Experimental outcomes
To look at the effectiveness of KTNs, we ran 18 totally different zero-shot switch studying duties on two public heterogeneous graphs, Open Academic Graph and Pubmed. We evaluate KTN with eight state-of-the-art switch studying strategies (DAN, JAN, DANN, CDAN, CDAN-E, WDGRL, LP, EP). Shown beneath, KTN constantly outperforms all baselines on all duties, beating switch studying baselines by as much as 140% (as measured by Normalized Discounted Cumulative Gain, a rating metric).
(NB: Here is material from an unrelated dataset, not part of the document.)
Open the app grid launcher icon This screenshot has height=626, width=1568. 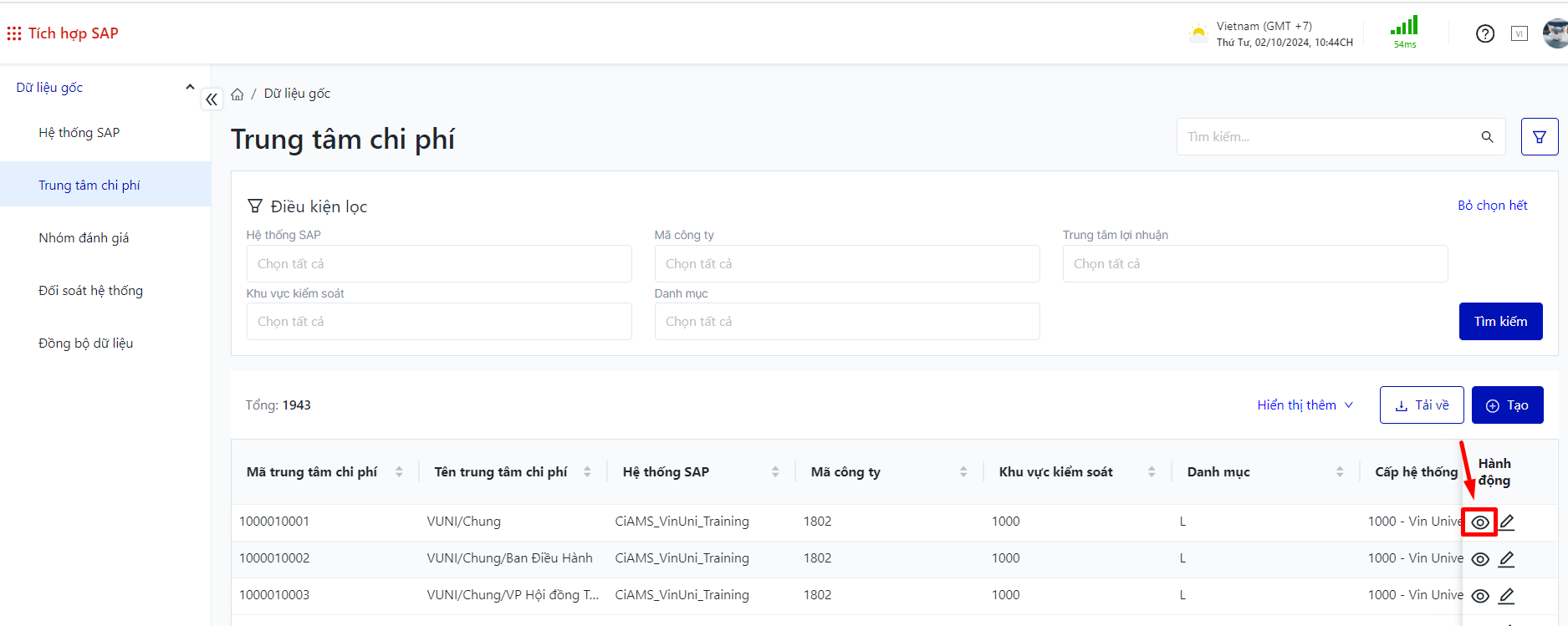pos(14,33)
Zero-shot switch studying on Open Academic Graph (OAG-CS) and Pubmed datasets. The colours signify totally different classes of switch studying baselines towards which the outcomes are in contrast. Yellow: Use statistical properties (e.g., imply, variance) of distributions. Green: Use adversarial fashions to switch information. Orange: Transfer information immediately through graph construction utilizing label propagation. |
Most importantly, KTN might be utilized to nearly all HGNN fashions which have node and edge type-specific parameters and enhance their zero-shot efficiency on course domains. As proven beneath, KTN improves accuracy on zero-labeled node sorts throughout six totally different HGNN fashions(R-GCN, HAN, HGT, MAGNN, MPNN, H-MPNN) by as much as 190%.
KTN might be utilized to 6 totally different HGNN fashions and enhance their zero-shot efficiency on course domains. |
Takeaways
Various ecosystems in business might be introduced as heterogeneous graphs. HGNNs summarize heterogeneous graph data into efficient representations. However, label shortage points on sure sorts of nodes forestall the broader software of HGNNs. In this publish, we launched KTN, the primary cross-type switch studying technique designed for HGNNs. With KTN, we are able to absolutely exploit the richness of heterogeneous graphs through HGNNs no matter label shortage. See the paper for extra particulars.
Acknowledgements
This paper is joint work with our co-authors John Palowitch (Google Research), Dustin Zelle (Google Research), Ziniu Hu (Intern, Google Research), and Russ Salakhutdinov (CMU). We thank Tom Small for creating the animated determine on this weblog publish.